#### The problem
Render each line of the material below as one string in a JSON list, leaving out blank lines. Don't include the pictures.

#### Rows showing where targets appear
-.-.-
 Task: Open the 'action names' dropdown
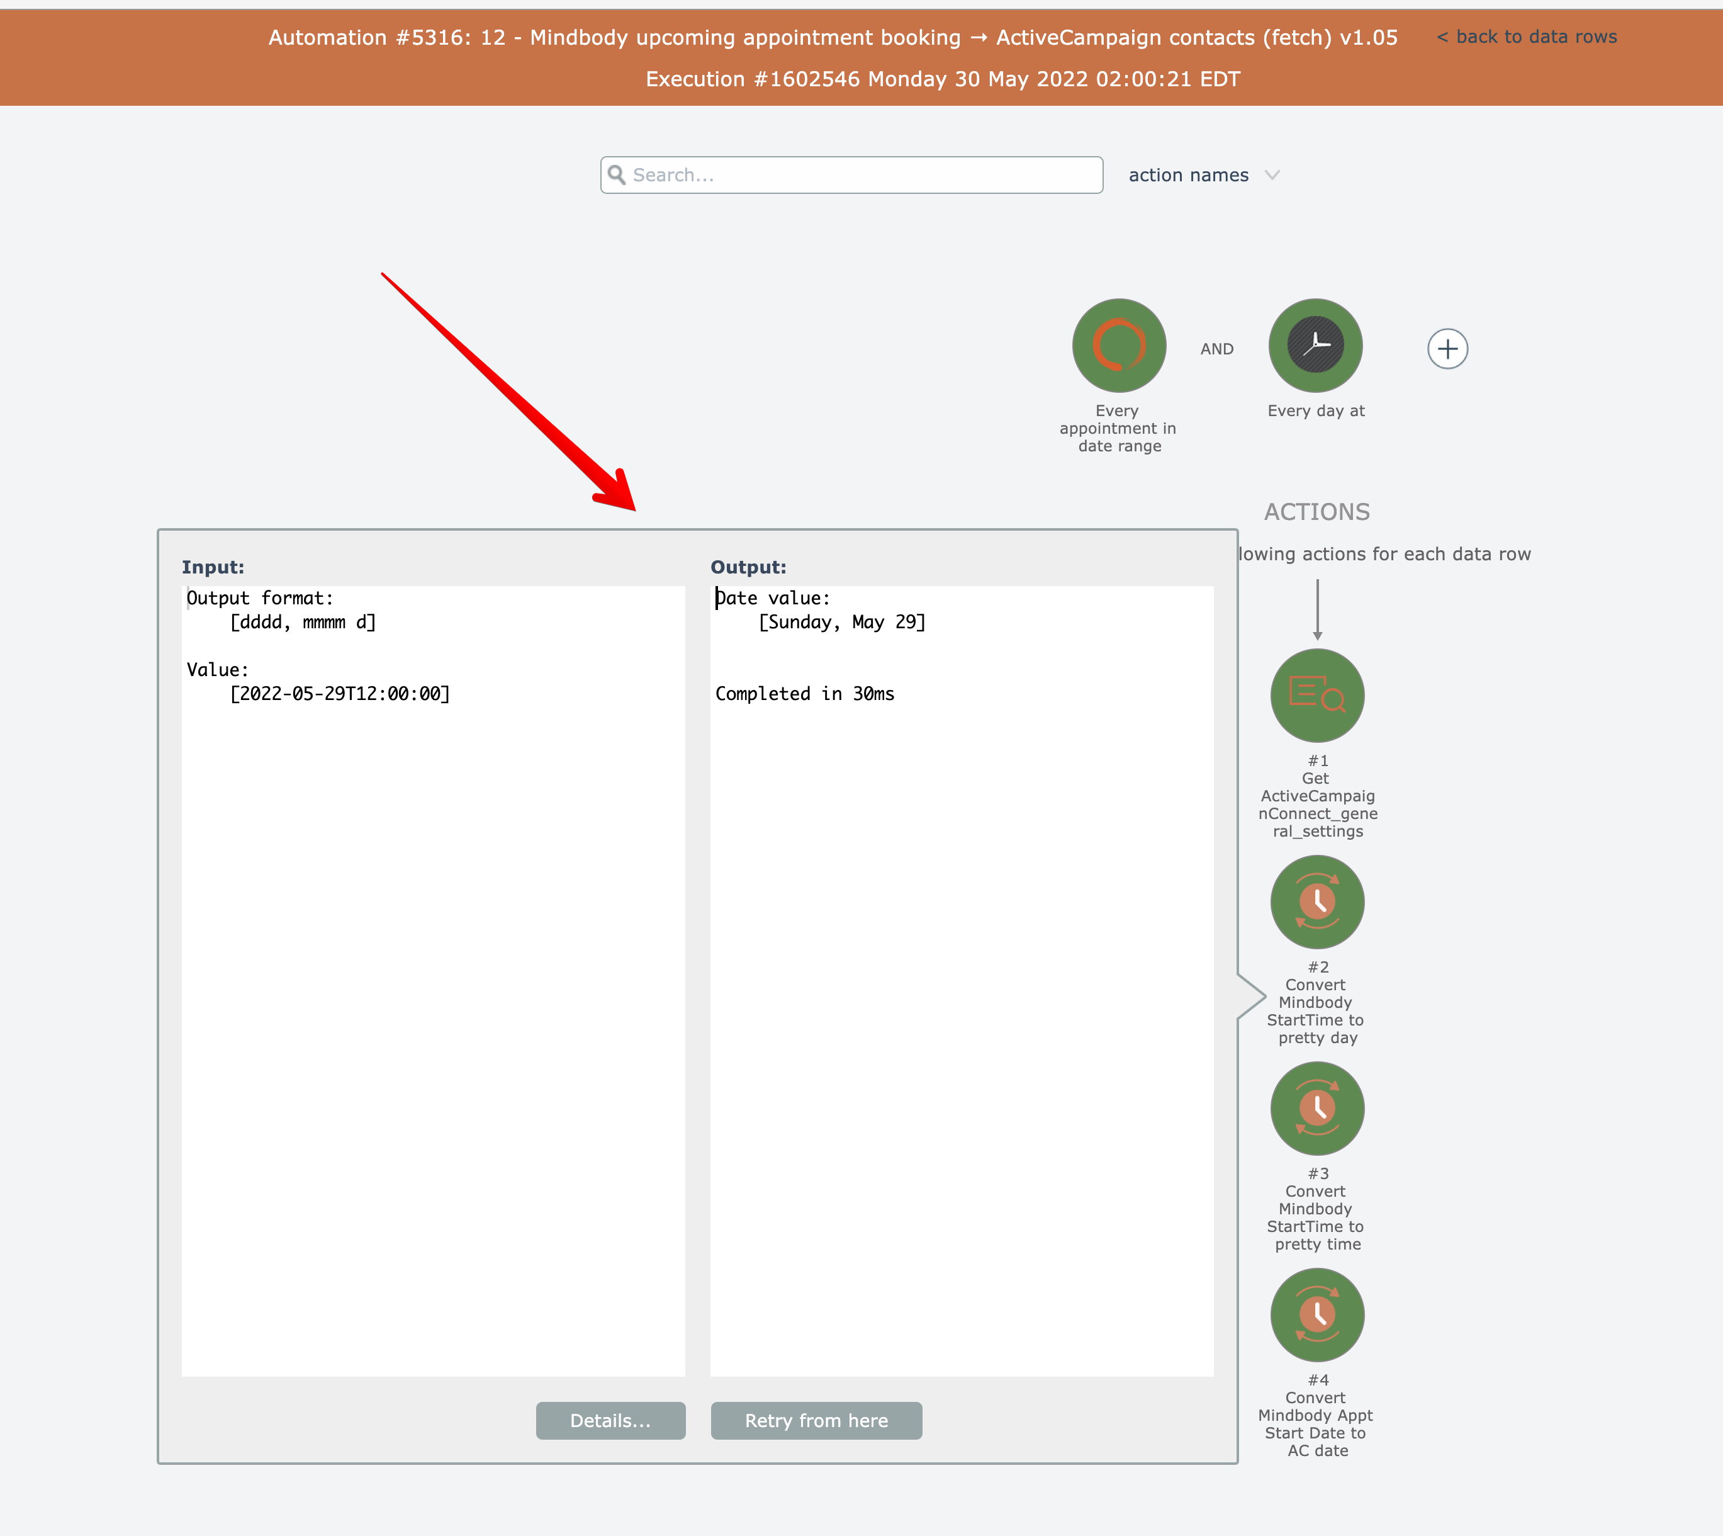[1188, 175]
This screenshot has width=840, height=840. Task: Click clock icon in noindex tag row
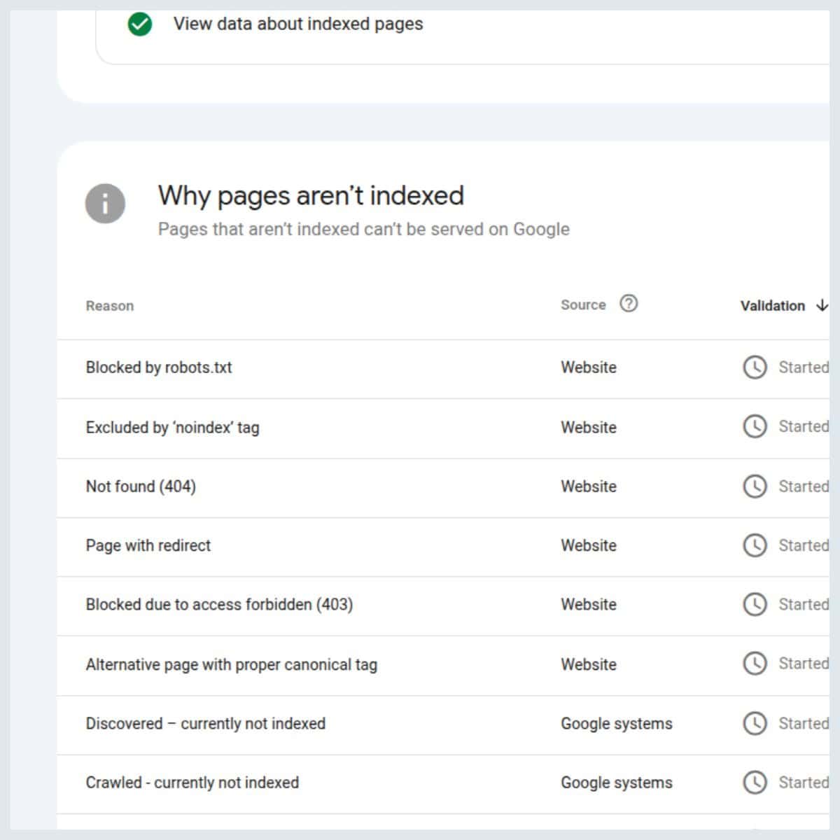click(755, 427)
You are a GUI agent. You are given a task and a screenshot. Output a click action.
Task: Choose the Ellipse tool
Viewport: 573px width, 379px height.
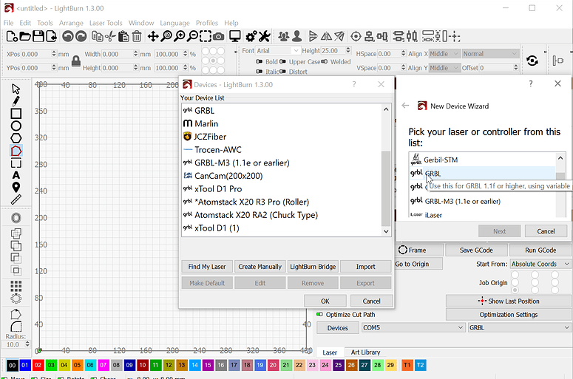[x=16, y=126]
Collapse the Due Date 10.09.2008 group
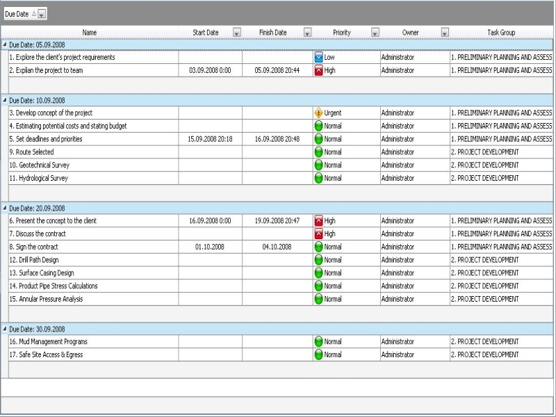The height and width of the screenshot is (417, 556). pyautogui.click(x=5, y=100)
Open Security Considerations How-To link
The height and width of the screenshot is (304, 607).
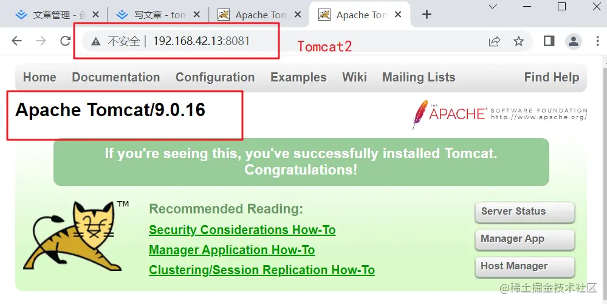pyautogui.click(x=242, y=230)
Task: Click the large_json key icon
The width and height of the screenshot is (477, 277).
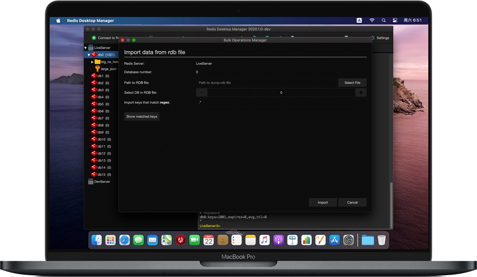Action: coord(97,69)
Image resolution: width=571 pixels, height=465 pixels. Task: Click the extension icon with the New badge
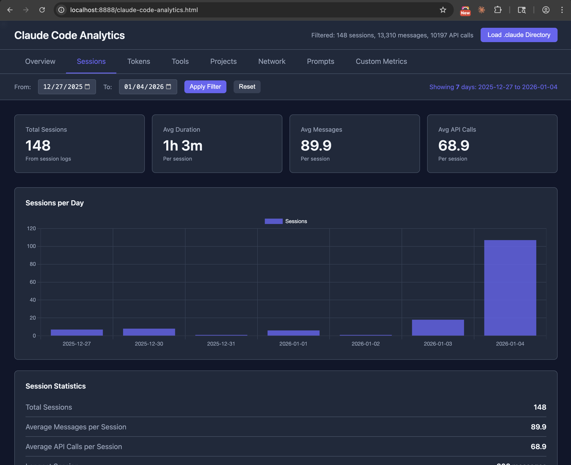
-.-.-
#### Written solution
[
  " Task: Open the 'action names' dropdown",
  "[1188, 175]",
  "This screenshot has width=840, height=840. Task: Click clock icon in noindex tag row",
  "click(755, 427)",
  "You are a GUI agent. You are given a task and a screenshot. Output a click action.",
  "Task: Choose the Ellipse tool",
  "Viewport: 573px width, 379px height.",
  "[x=16, y=126]",
  "Collapse the Due Date 10.09.2008 group",
  "The height and width of the screenshot is (417, 556). pyautogui.click(x=5, y=100)",
  "Open Security Considerations How-To link",
  "The height and width of the screenshot is (304, 607).",
  "pyautogui.click(x=242, y=230)",
  "Task: Click the large_json key icon",
  "The width and height of the screenshot is (477, 277).",
  "Action: coord(97,69)",
  "Image resolution: width=571 pixels, height=465 pixels. Task: Click the extension icon with the New badge"
]